By contrast, spending additional sums on infrastructure like roads and bridges generates an additional $1.59 for every dollar spent, according to Mark Zandi of Moody’s Economy.com, assuming the funds can be allocated quickly enough on what Obama now calls “shovel-ready” projects. Even some liberal economists such as Princeton’s Nobel laureate Paul Krugman wonder whether government can spend so much money so quickly without wasting a good portion of it.
Economists also believe that when additional funds are targeted to those who need it most, like the poor and older people, recipients tend to spend the funds more readily. Thus, the House plan offers the states $87 billion to offset rising Medicaid costs and roughly $43 billion over two years to extend and increase unemployment benefits. The bill also adds as much as 33 weeks of unemployment benefits for states with the highest unemployment rates.
So while some Republican legislators complain that the bill’s spending component is excessive, the nation’s governors last week demanded that the Senate act quickly.

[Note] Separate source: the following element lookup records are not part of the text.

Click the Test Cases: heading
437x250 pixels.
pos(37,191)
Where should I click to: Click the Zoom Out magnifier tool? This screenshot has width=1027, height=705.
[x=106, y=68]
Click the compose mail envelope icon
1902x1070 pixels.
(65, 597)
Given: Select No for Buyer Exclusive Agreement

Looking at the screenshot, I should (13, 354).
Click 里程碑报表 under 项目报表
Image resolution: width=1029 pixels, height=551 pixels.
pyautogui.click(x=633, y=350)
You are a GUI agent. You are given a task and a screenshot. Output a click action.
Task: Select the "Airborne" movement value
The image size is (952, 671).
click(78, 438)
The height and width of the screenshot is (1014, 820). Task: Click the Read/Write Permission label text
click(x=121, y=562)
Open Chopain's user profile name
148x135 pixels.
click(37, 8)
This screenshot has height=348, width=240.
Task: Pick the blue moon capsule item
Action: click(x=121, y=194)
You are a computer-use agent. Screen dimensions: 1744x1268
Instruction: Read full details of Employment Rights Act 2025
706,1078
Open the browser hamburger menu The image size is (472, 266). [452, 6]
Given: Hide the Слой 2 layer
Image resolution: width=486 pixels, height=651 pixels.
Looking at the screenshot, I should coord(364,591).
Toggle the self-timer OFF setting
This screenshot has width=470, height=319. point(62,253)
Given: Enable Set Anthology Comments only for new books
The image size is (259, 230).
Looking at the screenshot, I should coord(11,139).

“States are facing fiscal conditions not seen since the Great Depression—anticipated budget shortfalls are expected in excess of $200 billion,” the National Governors Association said in a statement. “Governors … support several key elements of the bill critical to states—increased federal support for Medicaid, and K-12 and higher education; investment in the nation’s infrastructure; and tax provisions to spur investment.”
Expect an open but contentious debate on the Senate floor, though Democrats, who control both houses of Congress, have pledged to their new president that they will complete action before a scheduled congressional recess on Feb. 13. But few are booking their tickets home quite yet.
Michael Zielenziger is based in Oakland, Calif., and writes on business and the economy.